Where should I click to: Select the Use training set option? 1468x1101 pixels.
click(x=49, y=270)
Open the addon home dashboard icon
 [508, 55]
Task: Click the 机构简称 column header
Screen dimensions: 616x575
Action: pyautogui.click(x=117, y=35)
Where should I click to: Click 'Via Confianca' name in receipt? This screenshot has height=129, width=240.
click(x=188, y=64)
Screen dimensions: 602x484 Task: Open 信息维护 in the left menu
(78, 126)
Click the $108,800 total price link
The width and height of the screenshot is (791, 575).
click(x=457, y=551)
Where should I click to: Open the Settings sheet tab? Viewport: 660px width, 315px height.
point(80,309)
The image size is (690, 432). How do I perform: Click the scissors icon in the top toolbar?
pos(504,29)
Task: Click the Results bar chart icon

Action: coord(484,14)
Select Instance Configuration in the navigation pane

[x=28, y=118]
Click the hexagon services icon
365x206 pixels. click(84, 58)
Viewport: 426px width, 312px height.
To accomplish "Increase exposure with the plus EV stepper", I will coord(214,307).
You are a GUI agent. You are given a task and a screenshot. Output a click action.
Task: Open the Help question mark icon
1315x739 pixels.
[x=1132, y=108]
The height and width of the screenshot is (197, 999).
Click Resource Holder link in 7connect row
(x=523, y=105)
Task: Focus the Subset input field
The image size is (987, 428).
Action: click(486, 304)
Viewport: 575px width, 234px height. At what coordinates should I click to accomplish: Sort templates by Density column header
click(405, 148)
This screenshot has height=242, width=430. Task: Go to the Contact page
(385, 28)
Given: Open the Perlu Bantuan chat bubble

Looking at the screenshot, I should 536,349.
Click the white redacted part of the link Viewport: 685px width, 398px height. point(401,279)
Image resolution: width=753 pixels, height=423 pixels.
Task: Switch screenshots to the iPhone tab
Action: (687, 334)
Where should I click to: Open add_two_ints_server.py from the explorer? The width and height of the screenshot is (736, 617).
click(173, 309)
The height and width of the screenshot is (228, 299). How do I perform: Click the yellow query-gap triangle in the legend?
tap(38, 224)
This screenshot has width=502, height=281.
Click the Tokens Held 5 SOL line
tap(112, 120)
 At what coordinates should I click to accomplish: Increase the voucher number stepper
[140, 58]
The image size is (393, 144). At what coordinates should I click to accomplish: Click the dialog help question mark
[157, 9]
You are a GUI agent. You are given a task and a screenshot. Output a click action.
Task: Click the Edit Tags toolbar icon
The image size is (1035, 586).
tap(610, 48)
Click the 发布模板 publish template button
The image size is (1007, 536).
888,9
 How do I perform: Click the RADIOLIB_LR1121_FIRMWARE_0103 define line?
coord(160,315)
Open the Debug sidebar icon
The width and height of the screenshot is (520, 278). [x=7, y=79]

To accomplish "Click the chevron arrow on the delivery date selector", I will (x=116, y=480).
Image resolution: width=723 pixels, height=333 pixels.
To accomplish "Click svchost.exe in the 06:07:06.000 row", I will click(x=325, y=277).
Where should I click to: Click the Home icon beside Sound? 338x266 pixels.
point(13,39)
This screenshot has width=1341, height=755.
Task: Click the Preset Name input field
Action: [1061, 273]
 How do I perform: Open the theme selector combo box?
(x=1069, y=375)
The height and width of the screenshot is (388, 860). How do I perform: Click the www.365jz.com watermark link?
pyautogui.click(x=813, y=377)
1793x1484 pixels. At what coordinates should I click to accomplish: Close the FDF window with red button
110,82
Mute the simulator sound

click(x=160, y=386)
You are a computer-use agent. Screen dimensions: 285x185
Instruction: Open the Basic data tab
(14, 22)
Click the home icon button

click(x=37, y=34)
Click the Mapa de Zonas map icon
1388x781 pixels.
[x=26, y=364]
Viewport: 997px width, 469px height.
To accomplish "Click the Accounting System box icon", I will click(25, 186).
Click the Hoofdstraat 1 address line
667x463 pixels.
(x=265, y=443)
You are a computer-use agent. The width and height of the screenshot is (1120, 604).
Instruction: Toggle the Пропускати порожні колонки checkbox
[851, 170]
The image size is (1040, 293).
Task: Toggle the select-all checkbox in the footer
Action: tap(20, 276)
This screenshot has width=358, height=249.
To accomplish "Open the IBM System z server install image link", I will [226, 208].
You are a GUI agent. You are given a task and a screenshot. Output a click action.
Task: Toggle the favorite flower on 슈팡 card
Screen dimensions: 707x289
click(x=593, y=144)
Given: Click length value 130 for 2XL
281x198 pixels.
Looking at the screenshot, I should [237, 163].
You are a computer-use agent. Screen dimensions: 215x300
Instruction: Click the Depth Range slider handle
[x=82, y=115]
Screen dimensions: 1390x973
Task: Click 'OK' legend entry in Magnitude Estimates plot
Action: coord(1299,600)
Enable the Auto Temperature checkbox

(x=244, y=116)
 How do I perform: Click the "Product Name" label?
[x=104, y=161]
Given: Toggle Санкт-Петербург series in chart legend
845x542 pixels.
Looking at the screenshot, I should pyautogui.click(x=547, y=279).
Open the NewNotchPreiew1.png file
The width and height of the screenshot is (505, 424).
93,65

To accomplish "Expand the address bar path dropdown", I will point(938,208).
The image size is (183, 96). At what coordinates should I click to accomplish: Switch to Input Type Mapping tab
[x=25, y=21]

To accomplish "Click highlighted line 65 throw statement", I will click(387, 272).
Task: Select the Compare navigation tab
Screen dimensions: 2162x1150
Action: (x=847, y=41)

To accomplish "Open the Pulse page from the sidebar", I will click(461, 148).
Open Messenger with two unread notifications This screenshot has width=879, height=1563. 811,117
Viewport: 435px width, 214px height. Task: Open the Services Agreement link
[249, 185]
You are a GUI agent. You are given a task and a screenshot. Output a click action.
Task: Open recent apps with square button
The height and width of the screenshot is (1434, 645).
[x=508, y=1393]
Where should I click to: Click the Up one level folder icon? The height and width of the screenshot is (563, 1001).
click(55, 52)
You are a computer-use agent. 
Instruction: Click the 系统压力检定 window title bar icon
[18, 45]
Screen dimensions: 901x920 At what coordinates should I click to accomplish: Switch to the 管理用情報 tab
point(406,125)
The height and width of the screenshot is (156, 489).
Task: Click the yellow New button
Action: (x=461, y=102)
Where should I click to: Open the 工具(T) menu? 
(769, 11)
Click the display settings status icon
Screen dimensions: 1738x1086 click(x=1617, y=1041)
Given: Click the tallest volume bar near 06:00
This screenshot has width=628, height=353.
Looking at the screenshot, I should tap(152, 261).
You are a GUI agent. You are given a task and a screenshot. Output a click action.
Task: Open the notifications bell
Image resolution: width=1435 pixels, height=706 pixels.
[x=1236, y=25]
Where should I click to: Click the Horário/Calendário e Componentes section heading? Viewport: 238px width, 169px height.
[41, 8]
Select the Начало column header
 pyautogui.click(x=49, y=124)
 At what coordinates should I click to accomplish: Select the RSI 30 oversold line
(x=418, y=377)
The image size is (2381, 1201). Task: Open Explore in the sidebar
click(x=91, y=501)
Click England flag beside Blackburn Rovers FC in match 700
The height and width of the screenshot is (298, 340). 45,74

━━━

- **The task**: Copy out the stretch of lines from the start through the line containing "click(x=188, y=64)", requests included, multiplying every coordinate in the answers by 1.9 and rounding to whole numbers, with halves rounded up.

- **Answer in full**:
Where should I click to: Select the Use training set option? 1468x1101 pixels.
click(x=93, y=513)
Open the addon home dashboard icon
 [965, 105]
Task: Click the 机构简称 column header
Screen dimensions: 616x575
Action: pyautogui.click(x=222, y=67)
Where should I click to: Click 'Via Confianca' name in receipt? This screenshot has height=129, width=240.
click(x=357, y=122)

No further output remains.